Opened 9 years ago
Closed 9 years ago
#26731 closed Bug (wontfix)
UnicodeDecodeError when writing unicode to stdout of management command
| Reported by: | Darren Hobbs | Owned by: | nobody | 
|---|---|---|---|
| Component: | Core (Management commands) | Version: | 1.8 | 
| Severity: | Normal | Keywords: | py2 | 
| Cc: | Triage Stage: | Accepted | |
| Has patch: | yes | Needs documentation: | no | 
| Needs tests: | no | Patch needs improvement: | yes | 
| Easy pickings: | no | UI/UX: | no | 
Description (last modified by )
In a management command in Python 2.7, if you include unicode characters when writing to stdout (with self.stdout.write) you will get a UnicodeDecodeError
# coding=utf-8
from __future__ import absolute_import, unicode_literals
import sys
import pytest
from django.core.management.base import OutputWrapper
from django.utils.encoding import smart_bytes
def test_bad_unicode_names():
    bad_name = smart_bytes(u'£')
    ow = OutputWrapper(sys.stdout)
    with pytest.raises(UnicodeDecodeError):
        ow.write(bad_name)
      Change History (17)
comment:1 by , 9 years ago
| Description: | modified (diff) | 
|---|
comment:2 by , 9 years ago
comment:3 by , 9 years ago
The string came from the db. The actual error came from django/core/management/base.py", line 111, in write.
I fixed my specific issue by importing unicode literals and using self.stdout.write('{}'.format(possibly_unicode_string_from_db)). I'm afraid my understanding of python's unicode string handling isn't great. Perhaps the answer is to update the documentation to suggest using unicode literals in management commands - the alternative is a nasty surprise waiting to happen in production (as it did to me!)
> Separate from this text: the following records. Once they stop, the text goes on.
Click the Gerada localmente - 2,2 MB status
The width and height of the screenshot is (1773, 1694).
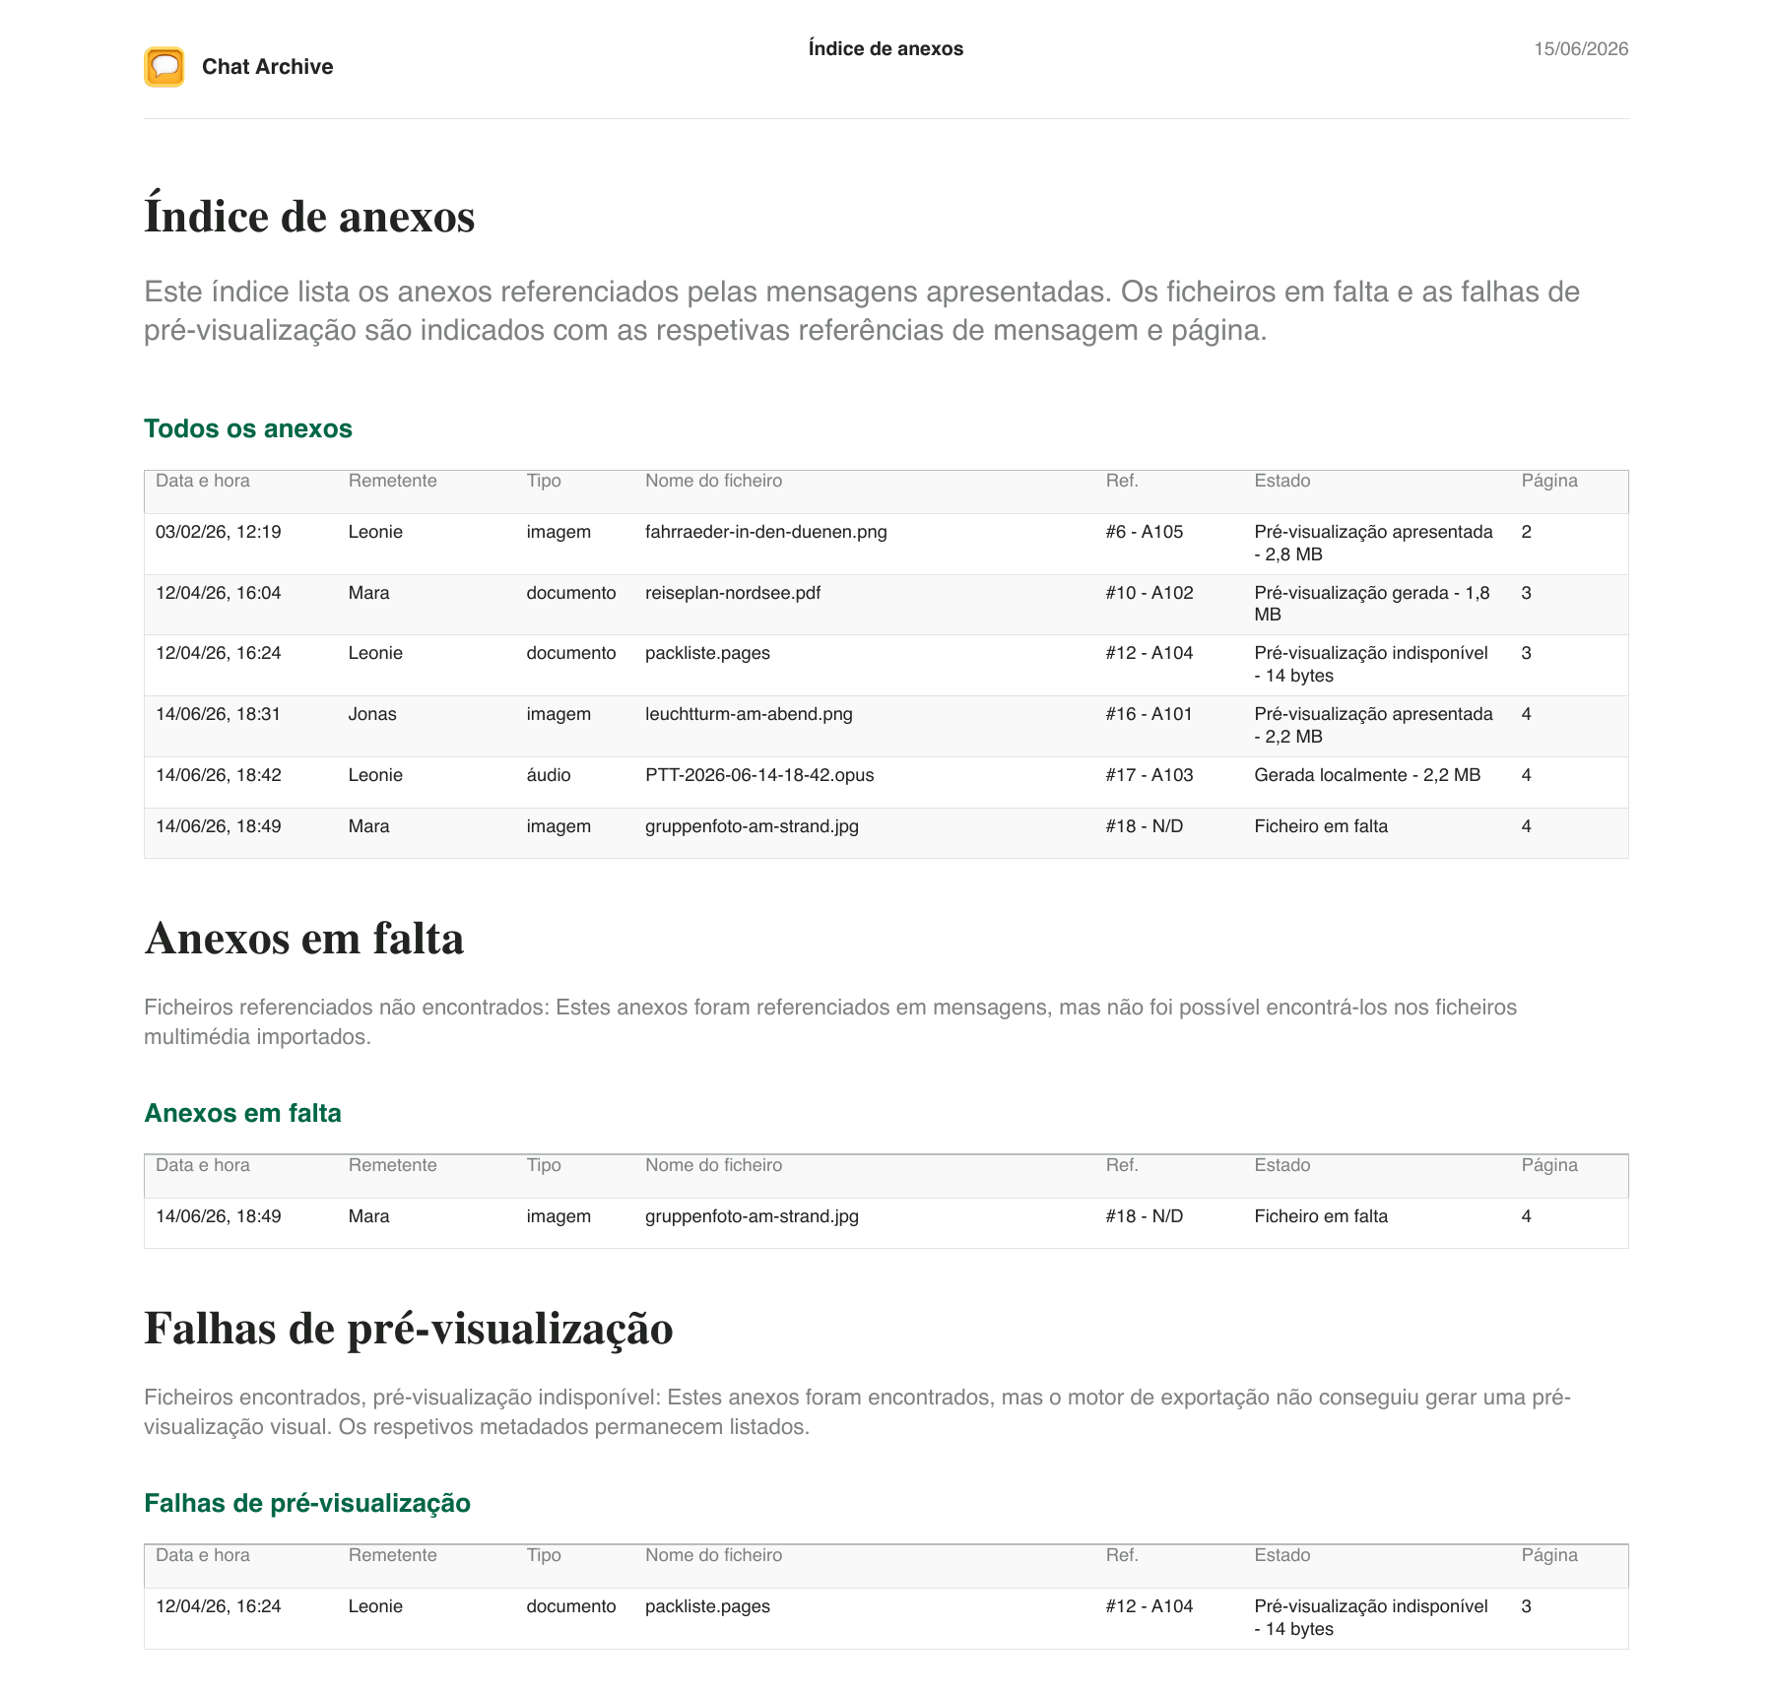(1367, 775)
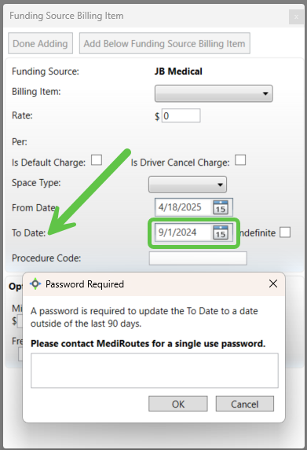Check the Is Driver Cancel Charge box

240,160
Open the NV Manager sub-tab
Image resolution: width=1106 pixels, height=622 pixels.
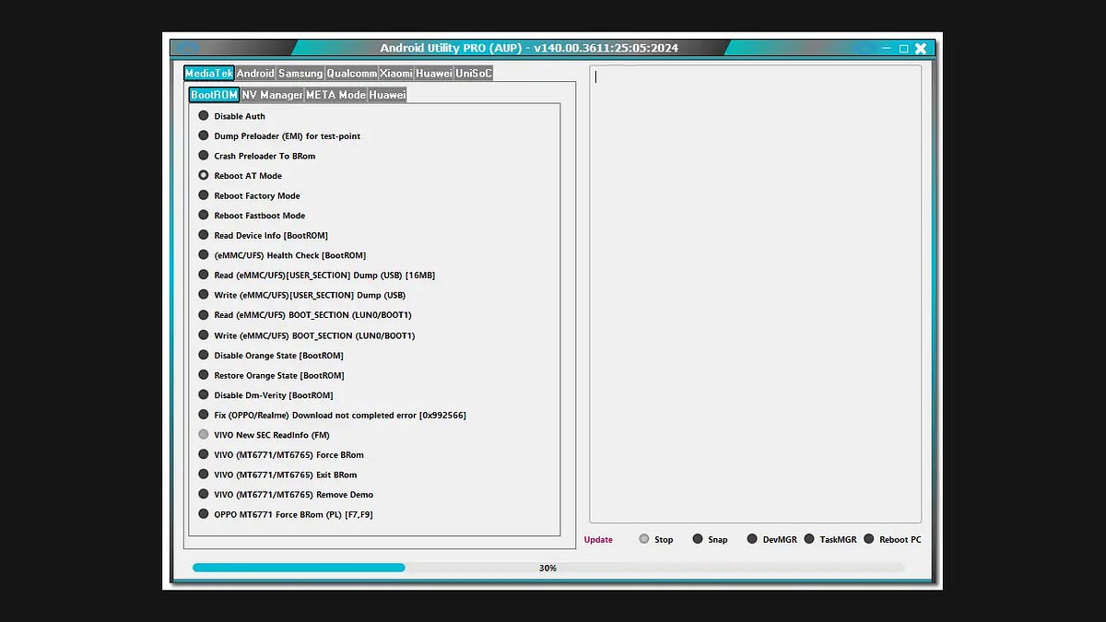tap(272, 94)
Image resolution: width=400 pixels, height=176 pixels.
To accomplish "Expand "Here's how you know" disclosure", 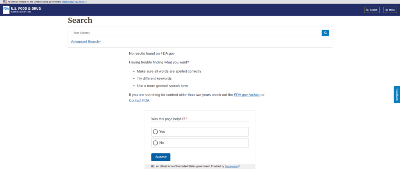I will coord(74,2).
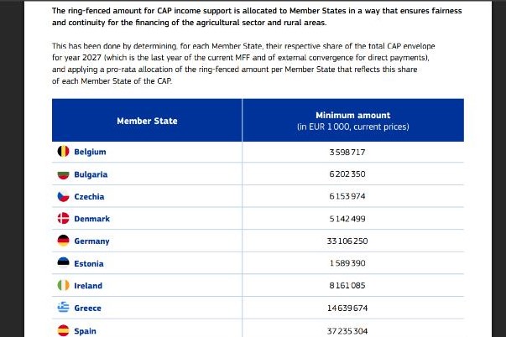Select the Germany flag icon
This screenshot has width=506, height=337.
pyautogui.click(x=63, y=241)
comment:4 by , 9 years ago
So the broken code is self.stdout.write('{}'.format(possibly_unicode_string_from_db)) without unicode_literals?
comment:5 by , 9 years ago
Apart from the content of a BinaryField, I don't see how any non-ASCII bytestring can come from the database.
comment:6 by , 9 years ago
The issue is that the non-ASCII Unicode string from the database is coerced into the bytestring '{}' (basically the same situation as #21933).
comment:7 by , 9 years ago
It's also compounded by the fact that sys.stdout.write copes with it but self.stdout.write doesn't.
comment:8 by , 9 years ago
It's because OutputWrapper's default ending is u'\n' so we end up comparing bytestring to Unicode in msg.endswith(ending). I'll leave it up to Claude or another Unicode expert about the correct resolution for this.
comment:9 by , 9 years ago
@dhobbs It's still a bit mysterious for us how you got the non-ASCII bytestring, that *might* be the bug in the first place. Could you develop a bit more about your use case?
comment:11 by , 9 years ago
>>> print('{}'.format(u'un café ?'))
Traceback (most recent call last):
  File "<stdin>", line 1, in <module>
UnicodeEncodeError: 'ascii' codec can't encode character u'\xe9' in position 6: ordinal not in range(128)
comment:12 by , 9 years ago
I'm using this management command:
# -*- coding: utf-8 -*-
from django.core.management.base import BaseCommand
from polls.models import Question
class Command(BaseCommand):
    def handle(self, *args, **options):
        v = 'Output: %s'.format(Question.objects.latest('id'))
        print(type(v))
        print(v)
        self.stdout.write(v)
with a question with some non-ASCII chars in the name.
comment:13 by , 9 years ago
| Component: | Uncategorized → Core (Management commands) | 
|---|---|
| Triage Stage: | Unreviewed → Accepted | 
| Type: | Uncategorized → Bug | 
Wow, I realize now that format or % (mod) are calling the __str__ of the model. Please, Python 3, come soon!
comment:16 by , 9 years ago
| Keywords: | py2 added | 
|---|
If someone is interested in the fix that Claude proposed, they'll need to debug the Windows test failures and propose an updated patch.
comment:17 by , 9 years ago
| Resolution: | → wontfix | 
|---|---|
| Status: | new → closed | 
Closing due to the end of Python 2 support in master in a couple weeks.
How do you end up with a situation where you cast a unicode string with non-ASCII characters to bytes?